Imitation Learning Decision with Driving Style Tuning for Personalized Autonomous Driving

Published: 01 Jan 2024, Last Modified: 25 Feb 2025DASFAA (7) 2024EveryoneRevisionsBibTeXCC BY-SA 4.0
Abstract: Existing autonomous driving systems mainly focus on the safety, comfort, and effectiveness of driving, but might ignore the personalized driving style of the vehicle. One model can hardly perform well in different driving contexts while training several models with different driving styles from scratch is not cost-effective. To address this problem, propose a personaliZed dEcision framework based on imitAtion Learning, named ZEAL, to enable autonomous vehicle driving in distinct driving styles. First, ZEAL uses a Base model trained with expert data from a reinforcement learning (RL) trainer, which is then fine-tuned to create models emphasizing either efficient or cautious driving style.

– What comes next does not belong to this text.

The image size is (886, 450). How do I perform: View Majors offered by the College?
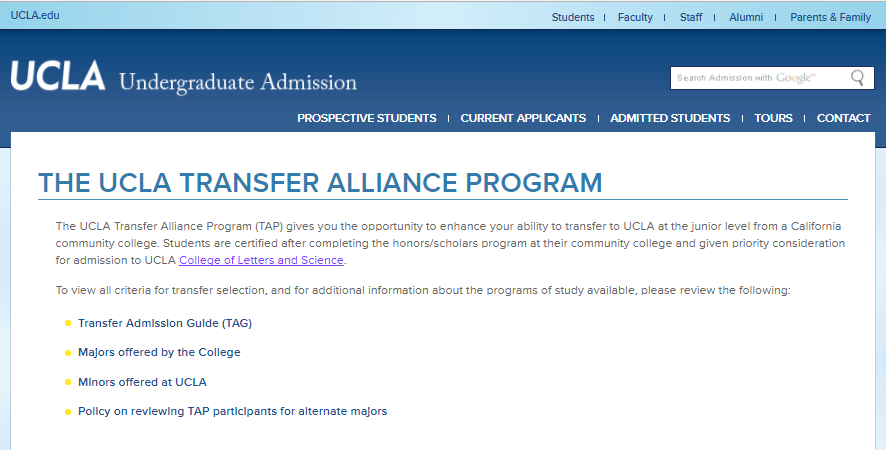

We then leverage the Transformer blocks to weigh environmental inputs, making the autonomous vehicle enhance the attention to information that matters in a certain driving style. To rapidly adapt to various driving styles, we use small amounts of data to tune models based on a Base model while remaining safe, comfortable, and efficient. Extensive experiments conducted on a widely-used simulator demonstrate the effectiveness of ZEAL.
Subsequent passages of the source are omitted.